Una Polonia “libera e tollerante”. Per gli omofobi

Probabilmente, dovremo un po’ rivedere il nostro concetto di tolleranza e dovremo anche riconsiderare ciò che una “isola di libertà” possa essere, dopo il discorso che ha tenuto Jaroslaw Kaczynski, di fatto leader del Pis (Legge e Giustizia), partito di maggioranza in Polonia, noto per le sue posizioni di chiusura verso il mondo Lgbtqia (quando non proprio di appoggio agli atti violenti compiuti dai nazionalisti polacchi), e, di fatto, capo di Stato e di Governo a Varsavia, pur senza ricoprire ufficialmente nessuna delle due cariche.

Vittimista e paranoico verso i suoi “nemici” fino al midollo, come, del resto è il suo collega ungherese Victor Orban, Kaczynski ha dichiarato che non ci saranno matrimoni omosessuali in Polonia (includendo anche le unioni civili, probabilmente).

“Noi non abbiamo niente di sbagliato -ha detto in un comizio a Trzcianka, secondo quanto riporta il sito di informazioni polacco queer.pl– e vi assicuro che finché saremo qui, non ci sarà nessun matrimonio omosessuale. Ed aspetteremo, calmi, che le altre nazioni europee si calmino sulla questione. La Polonia sarà un’isola di libertà. Da noi, non ci sono i cosiddetti hate speech, In alcuni Paesi, per dire delle verità, come che tra due persone dello stesso sesso non nascono figli, vai in prigione. Questo non succederà in Polonia, sempre che non votiate per queste persone. Perché (i nostri avversari nda) porteranno queste cose anche da noi”.

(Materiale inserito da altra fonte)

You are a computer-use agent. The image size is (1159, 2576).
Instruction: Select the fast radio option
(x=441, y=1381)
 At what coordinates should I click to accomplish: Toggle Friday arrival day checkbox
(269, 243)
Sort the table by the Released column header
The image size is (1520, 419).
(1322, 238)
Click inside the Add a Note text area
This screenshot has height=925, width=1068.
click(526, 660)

Non è la prima volta, ovviamente, che Kaczynski agita lo spauracchio delle forze Lgbtqia per impaurire i propri elettori. Già lo scorso anno, aveva detto che “nessuno di noi vuole imporre il proprio modo di vedere le cose all’esterno, anche se siamo i soli in Europa, questo Paese rimarrà l’isola di libertà, tolleranza e tutto ciò che è presente nella nostra storia”

Nell’isola di tolleranza e libertà, pianificata da Kaczynski, e, probabilmente, incoraggiati e difesi dallo stesso partito Pis, lo scorso novembre, circa 60.000 ultranazionalisti polacchi (ma non solo) hanno sfilato per la capitale scandendo slogan come “Polonia pura, Polonia bianca”, inneggiando al fondamentalismo cristiano, alla “purezza della razza” e per “eliminare l’ebraismo dal potere”.